La Duchesse de Chaulnes était certainement la plus extravagante et la plus ridicule personne de France[1]. C’était une grosse douairière toute bouffie, gorgée, soufflée, boursouflée de santé masculine et de sensibilité philosophique qui se faisait ajuster et coiffer en petite mignonne, et qui zézéyait en parlant pour se razeunir. Elle était éminemment riche, et c’étaient les enfans du Maréchal de Richelieu qui devaient hériter d’elle ; je pense que c’était à cause de leur grand’mère qui était une Mlle Jeannin de Castille. On supposait bien qu’elle éprouvait la tentation de se remarier mais ses héritiers ne s’en inquiétaient guère, en se reposant sur la difficulté qu’elle aurait à trouver un homme de la cour, ou même un simple gentilhomme qualifié qui voulut affronter une pareille exorbitance de chairs, de ridicules et de moustaches.
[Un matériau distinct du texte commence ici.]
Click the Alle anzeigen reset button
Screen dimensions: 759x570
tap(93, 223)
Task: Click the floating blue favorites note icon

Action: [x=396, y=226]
Il y avait à Paris, d’un autre côté, car c’était dans une des chambres d’enquêtes, un certain Conseiller sans barbe qui s’appelait M. de Giac, et qui était l’homme de justice le plus pédant, le plus risiblement coquet et le plus ennuyeux. Il avait l’air d’un squelette à qui l’on aurait mis du rouge de blonde et des habits de taffetas lilas. Il pinçait de

  1. Anne-Josephe Bonnier de Lamosson, fille d’un Trésorier-Général des états de Languedoc, mariée en 1734, morte à Paris, le 6 décembre 1782, étant veuve en deuxièmes noces de Martial-Henry de Giac, Seigneur de la Chapelle-en-Parisis.